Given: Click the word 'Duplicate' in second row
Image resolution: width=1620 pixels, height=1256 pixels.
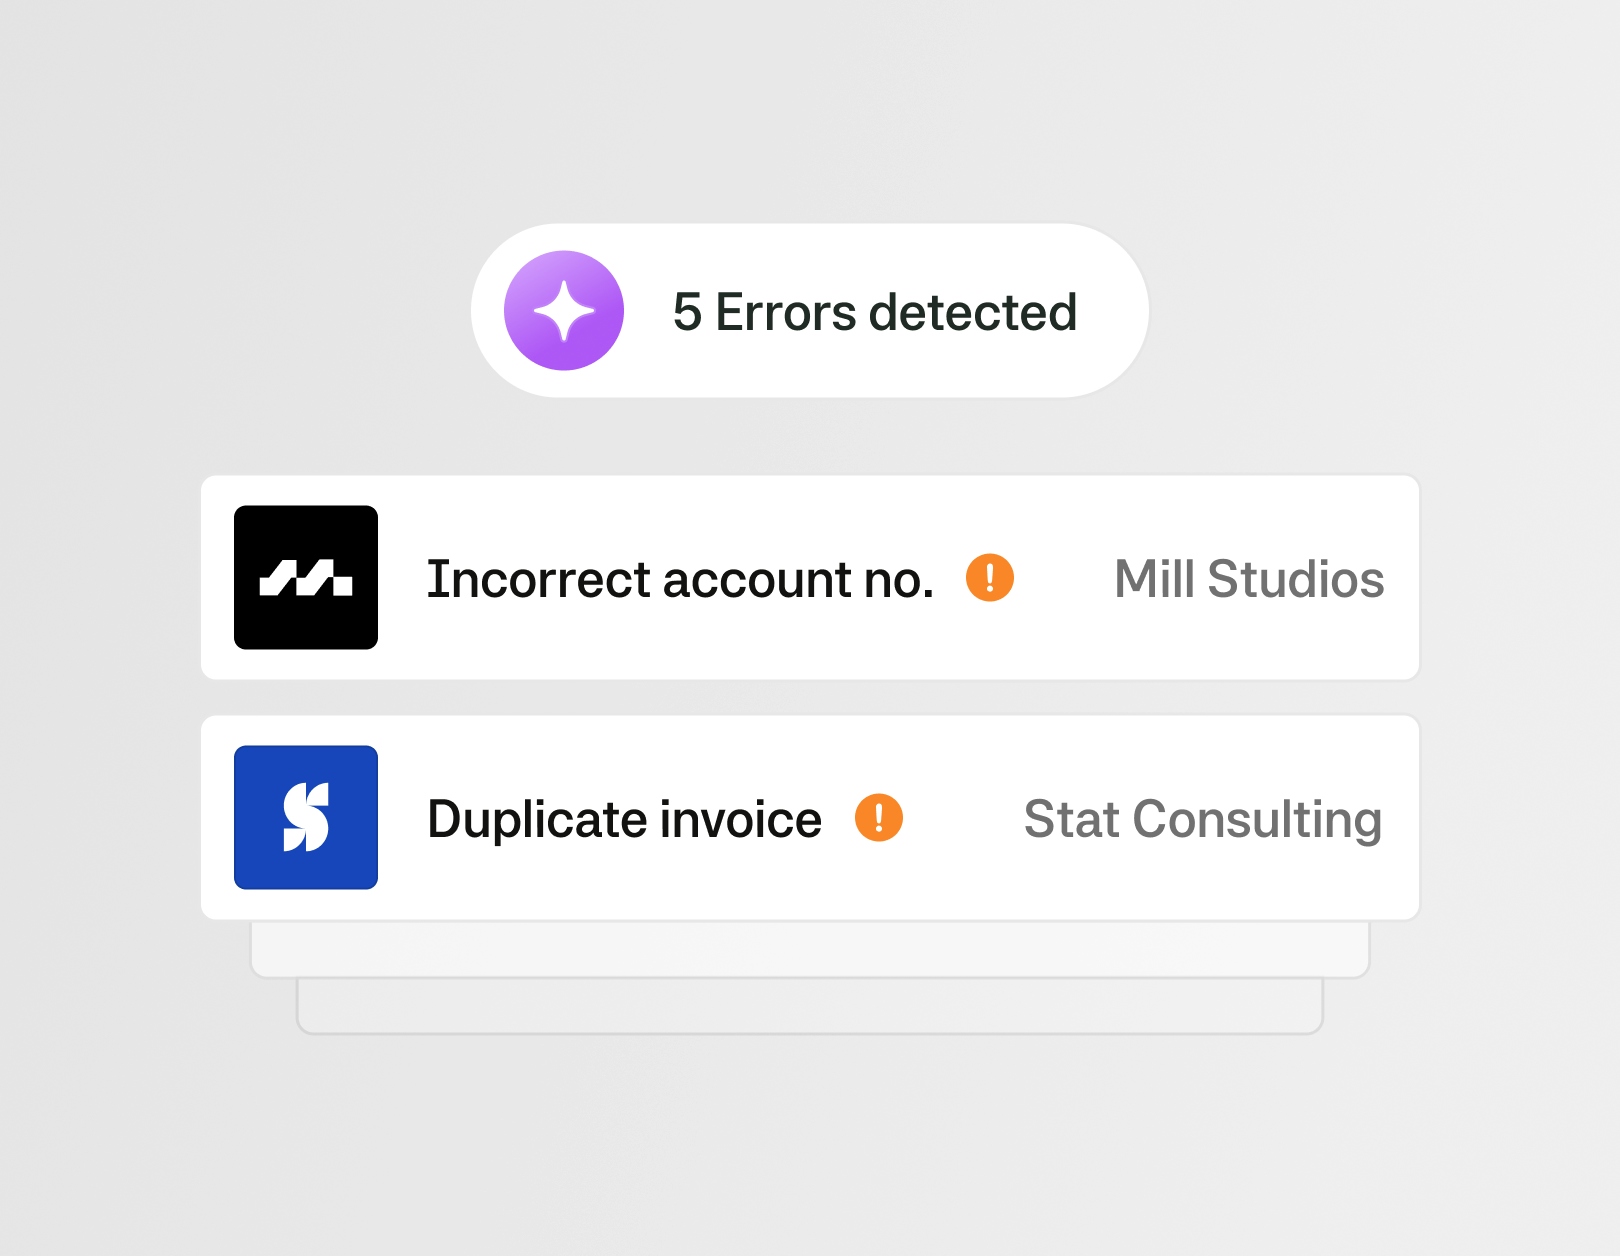Looking at the screenshot, I should (535, 819).
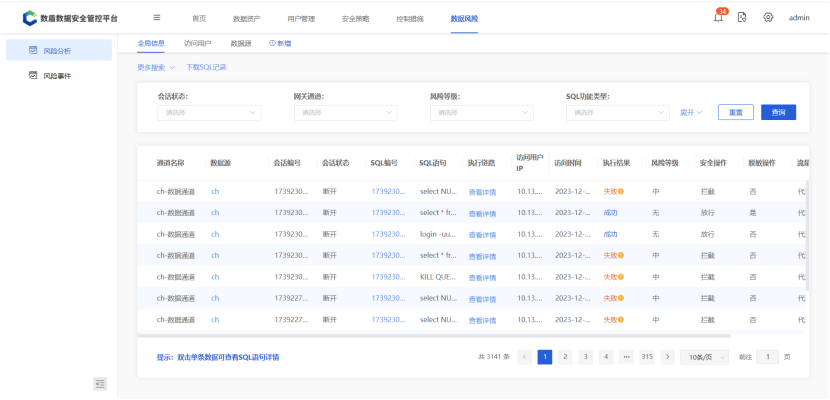Open the SQL功能类型 dropdown
Image resolution: width=830 pixels, height=400 pixels.
(619, 113)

※ ※ ※

**EXERCISE BRIEF:** Give back the whole listing as it stands, minus its pictures.

**REPLY TO THE EXERCISE:**
Given: Click the word 'Duplicate' in second row
Image resolution: width=1620 pixels, height=1256 pixels.
Looking at the screenshot, I should (535, 819).
Open the SQL功能类型 dropdown
Image resolution: width=830 pixels, height=400 pixels.
(619, 113)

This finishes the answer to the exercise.